Merelakan tidak pernah sepaket dengan mengikhlaskan. Kuatlah.

Kamis, 26 Maret 2015

Semua masih Baik-Baik saja



Pagi ini matahari tidak muncul seperti biasanya, awan yang seharusnya sudah berubah warna menjadi biru cerah tiba-tiba saja tersulap menjadi abu-abu. Tetes hujan semakin turun dengan lebat, saya yang belum mengenakan jaket hujan segera menepi di salah satu ruko yang masih belum membuka gerainya.
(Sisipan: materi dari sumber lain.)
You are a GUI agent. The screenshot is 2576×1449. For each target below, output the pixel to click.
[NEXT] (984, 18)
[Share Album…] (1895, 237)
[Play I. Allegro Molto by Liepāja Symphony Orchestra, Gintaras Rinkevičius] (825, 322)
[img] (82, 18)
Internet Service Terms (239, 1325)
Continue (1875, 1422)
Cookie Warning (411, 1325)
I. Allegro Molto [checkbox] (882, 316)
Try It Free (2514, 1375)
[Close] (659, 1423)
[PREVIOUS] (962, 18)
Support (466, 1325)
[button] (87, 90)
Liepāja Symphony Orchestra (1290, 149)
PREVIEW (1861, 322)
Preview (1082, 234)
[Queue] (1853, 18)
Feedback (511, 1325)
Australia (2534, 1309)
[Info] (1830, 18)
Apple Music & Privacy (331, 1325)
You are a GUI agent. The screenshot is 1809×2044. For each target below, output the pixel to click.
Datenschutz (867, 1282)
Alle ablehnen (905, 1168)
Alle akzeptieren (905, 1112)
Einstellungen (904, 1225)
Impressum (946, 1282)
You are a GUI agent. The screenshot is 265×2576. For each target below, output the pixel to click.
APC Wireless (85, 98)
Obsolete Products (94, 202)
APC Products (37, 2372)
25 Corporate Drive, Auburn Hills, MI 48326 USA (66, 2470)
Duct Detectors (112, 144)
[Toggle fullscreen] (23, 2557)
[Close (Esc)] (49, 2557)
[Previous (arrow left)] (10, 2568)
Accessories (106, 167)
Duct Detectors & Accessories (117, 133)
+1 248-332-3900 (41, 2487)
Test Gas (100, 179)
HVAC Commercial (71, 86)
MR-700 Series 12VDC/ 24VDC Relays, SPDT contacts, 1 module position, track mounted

Petir menggelegar entah keberapa kali, saya mendengus pelan dan dengan berat hati mengirim pesan kepada teman saya untuk menitip absen kali-kali datang terlambat. Jam yang melingkari pergelangan tangan saya menunjukan pukul delapan pagi, saya sudah memastikan jikapun jaket hujan tersebut membungkus tubuh kurus kering saya ini, hujan akan tetap membasahi saya.
Saya menunggu hujan untuk kembali reda, jalanan sepi dan ruko tempat saya meneduh mulai padat, dipenuhi dengan orang-orang yang menghindari dirinya dari kebasahan. Ini bukan saya. Tentu saja. Saya bukan perempuan yang malas berangkat kesekolah, yang suka terlambat dan pulang dengan cepat. Tapi kenyataan yang terjadi saat ini justru berbanding 360 derajat dari saya yang dulu. Bahkan ibu sempat marah dan kecewa karena perubahan diri saya seperti sekarang ini, tapi mungkin saat ini dia mulai mengerti mengapa saya bersikap demikian saat ini.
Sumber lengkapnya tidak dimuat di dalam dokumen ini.